Neuenbürg

Am Anfang waren die Kelten: Sie besiedelten vor rund 2.500 Jahren den Schlossberg und suchten in der Erde nach Erz. Auf diese Weise schufen Sie in Neuenbürg eine Tradition, die bis in die Gegenwart reicht.
Schloss Neuenbürg
Schloss Neuenbürg

Auch heute noch ist der markante Schlossberg das Wahrzeichen der male­rischen Stadt im Oberen Enztal. Der Fluss schlägt hier einen großen Bogen - die Geologen bezeichnen diese landschaftliche Besonderheit als ?Um Laufberg". Das Schloss Neuenbürg diente früher den Herzögen von Württemberg als Obervogtei. Hauptattraktion heute ist das ?kalte Herz", ein begehbares Theater nach einer Erzählung des schwäbischen Dichters Wilhelm Hauff.

In sechs Räumen erlebt der Besucher hier die Kulturgeschichte der Region mit den Flößern und Glasbläsern, den guten und bösen Geistern des Schwarzwaldes. Einen Besuch lohnt auch der idyllisch gelegene Schlossgarten sowie die St. Georgskirche mit den spätmittel­alterlichen Wandmalereien.

Wenige Kilometer südlich trifft der Gast auf das Naturschutzgebiet Eyachtal. Hier weisen an vielen Stellen Steinbrüche, Erdkeller und Wasserstuben auf traditionelle Waldgewerbe hin. Im klaren Wasser gedeiht die Schwarzwald-Forelle - eine regionale Spezialität.
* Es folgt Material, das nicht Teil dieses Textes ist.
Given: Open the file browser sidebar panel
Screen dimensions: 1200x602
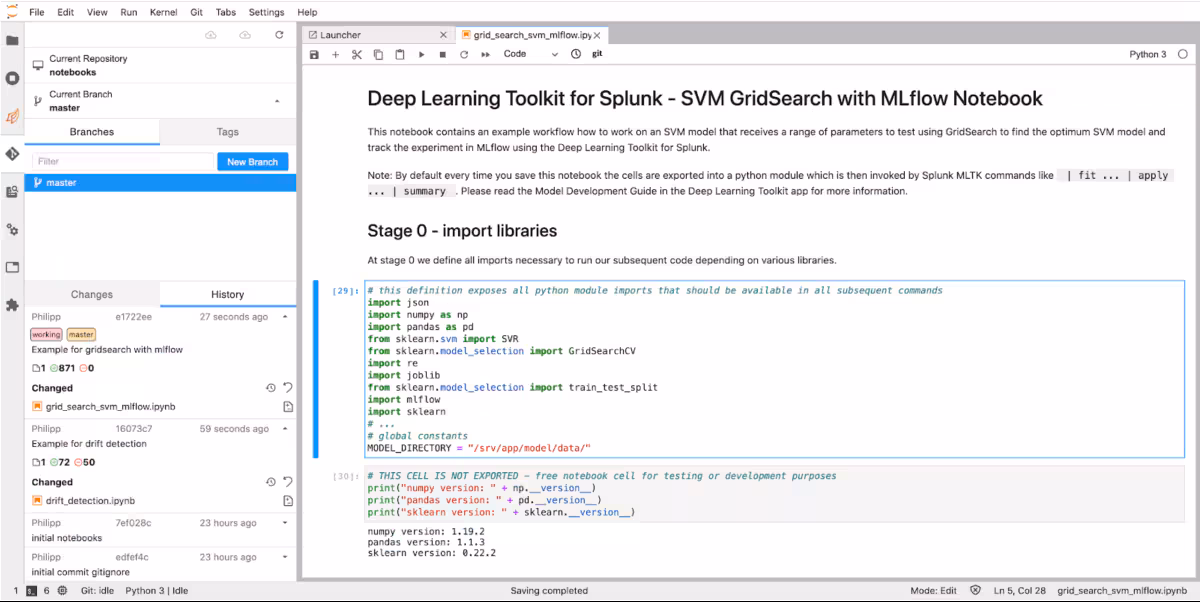Looking at the screenshot, I should (12, 40).
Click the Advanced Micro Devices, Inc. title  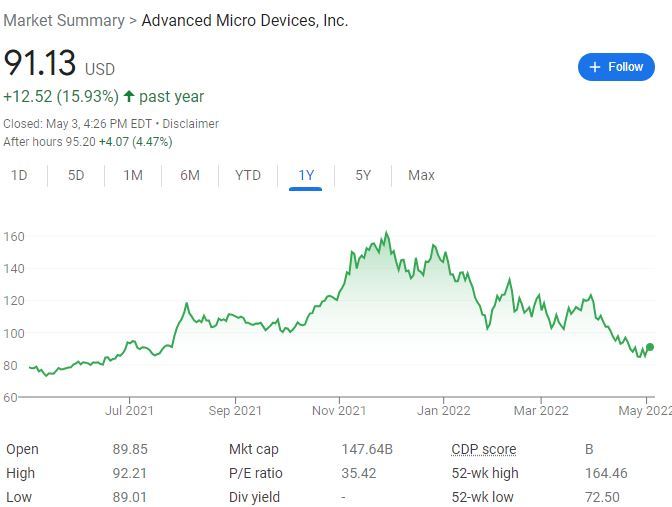(x=245, y=20)
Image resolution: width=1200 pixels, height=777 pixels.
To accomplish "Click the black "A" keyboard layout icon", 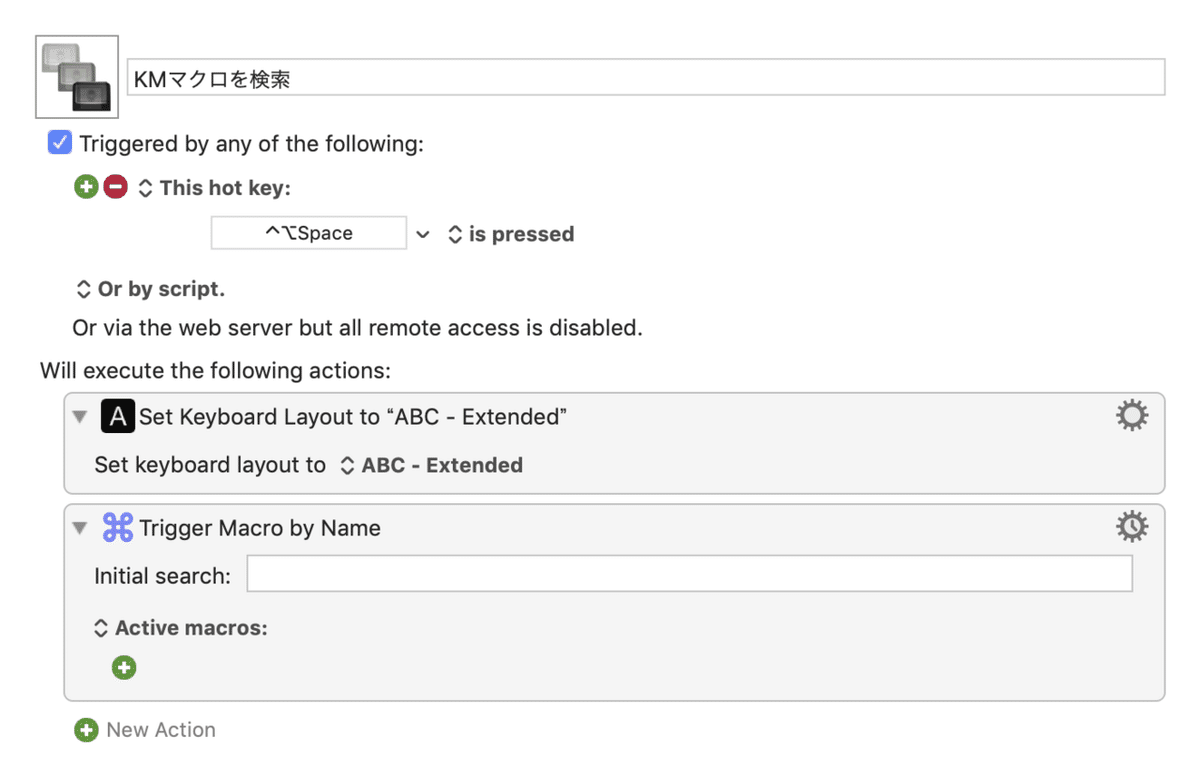I will (x=117, y=417).
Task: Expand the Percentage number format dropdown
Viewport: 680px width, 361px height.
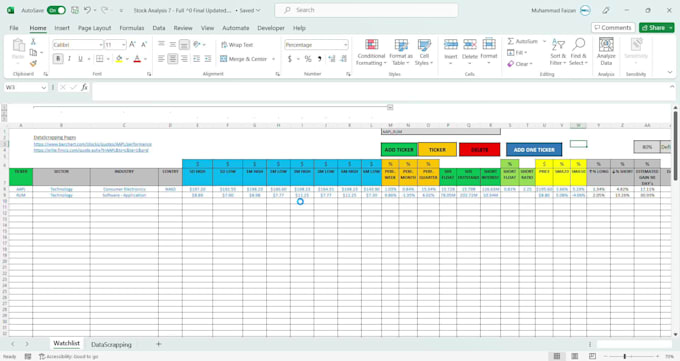Action: tap(345, 45)
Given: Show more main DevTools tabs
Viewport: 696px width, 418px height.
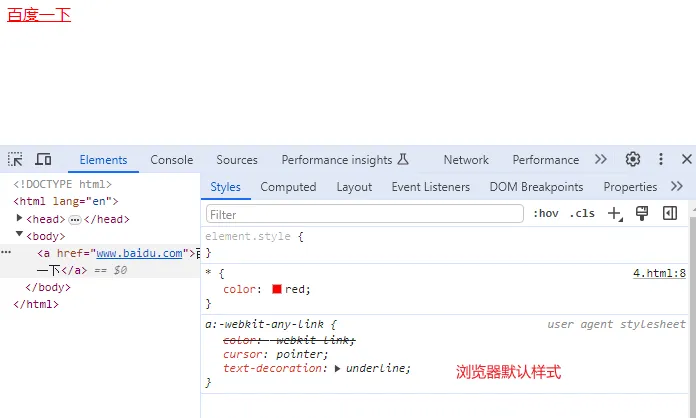Looking at the screenshot, I should pos(600,159).
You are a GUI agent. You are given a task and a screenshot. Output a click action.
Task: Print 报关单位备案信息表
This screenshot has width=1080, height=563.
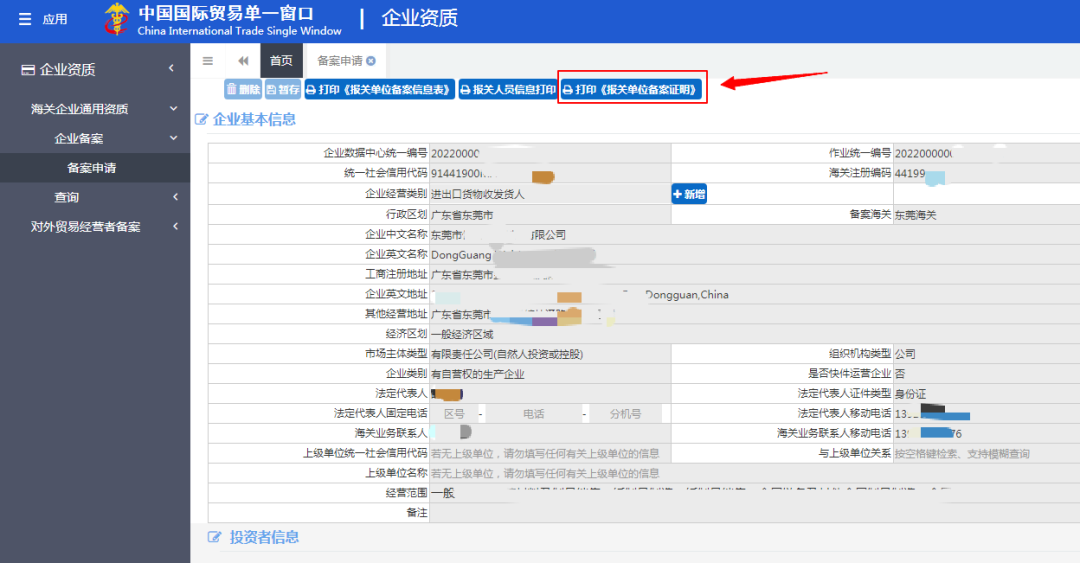380,90

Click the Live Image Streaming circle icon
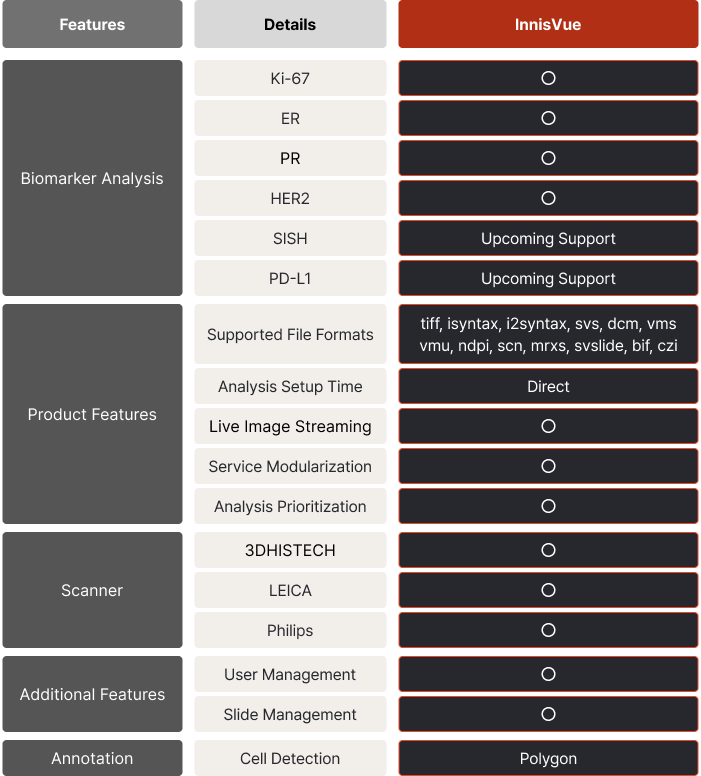(x=548, y=426)
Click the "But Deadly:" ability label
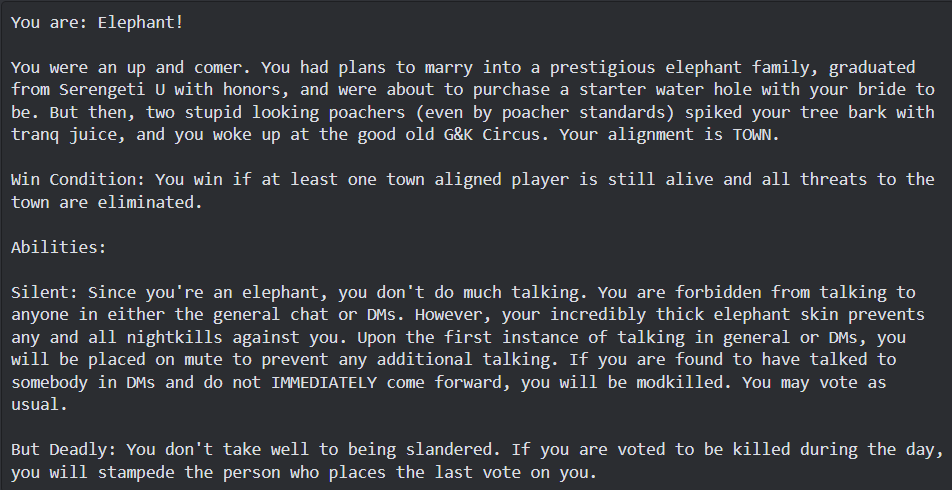 [64, 449]
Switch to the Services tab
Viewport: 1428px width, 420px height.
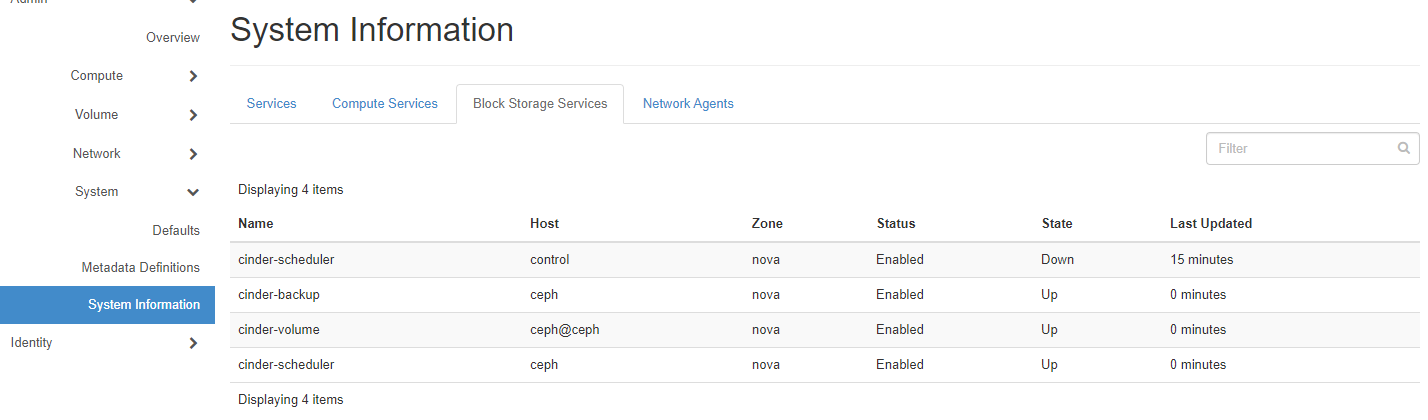pyautogui.click(x=271, y=104)
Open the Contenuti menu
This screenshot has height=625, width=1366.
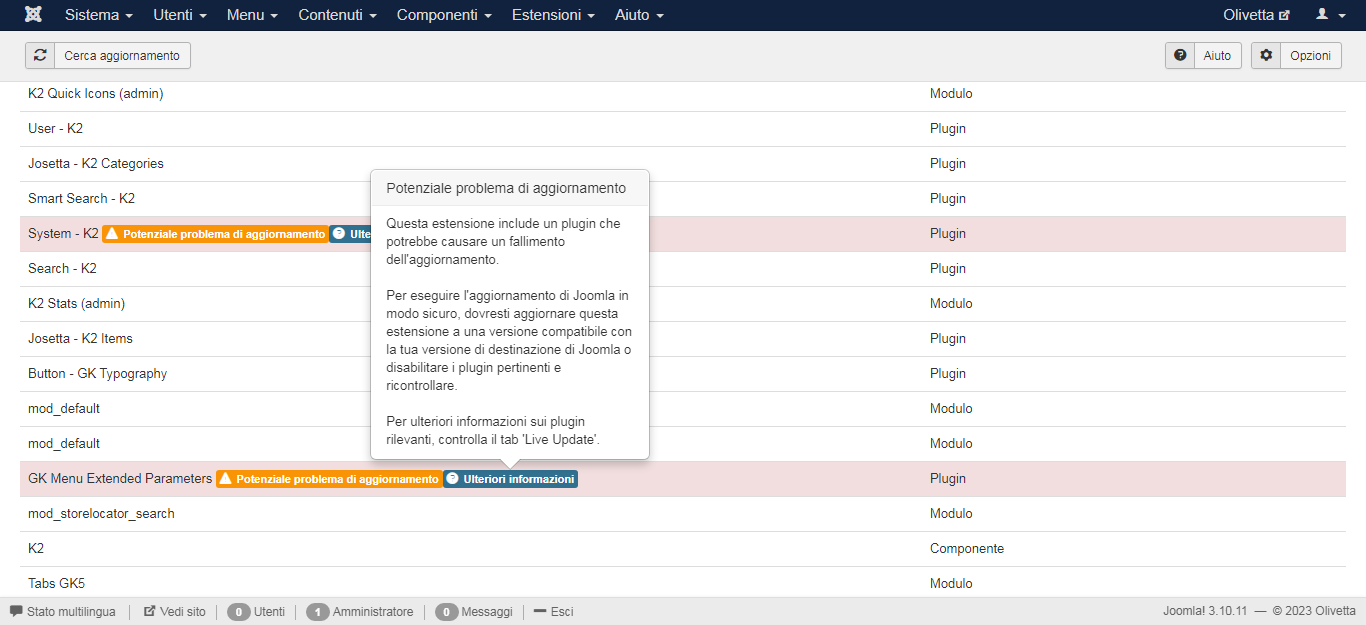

Ganz in der Nähe der Eyach befindet sich die ehemalige Erzgrube ?Frischglück". Der einstündige Rundgang durch die alte Arbeitswelt unter Tage führt die Besucher in die Erde hinein und zurück zu den keltischen Ursprüngen der Stadt Neuenbürg.

Die Erdverbundenheit der Region ist auch heute noch zu spüren: Beim Besuch des Bergwerks oder des Museums im Schloss. An den großen Markttagen, wenn das Zentrum rund um den Marktplatz zum Leben erwacht. Auf Wanderungen und Spaziergängen in der schönen Natur rund um Neuenbürg. Oder wenn Schmuckkünstler und Kunsthandwerker in Neuenbürg neue Ideen und Kreationen präsentieren.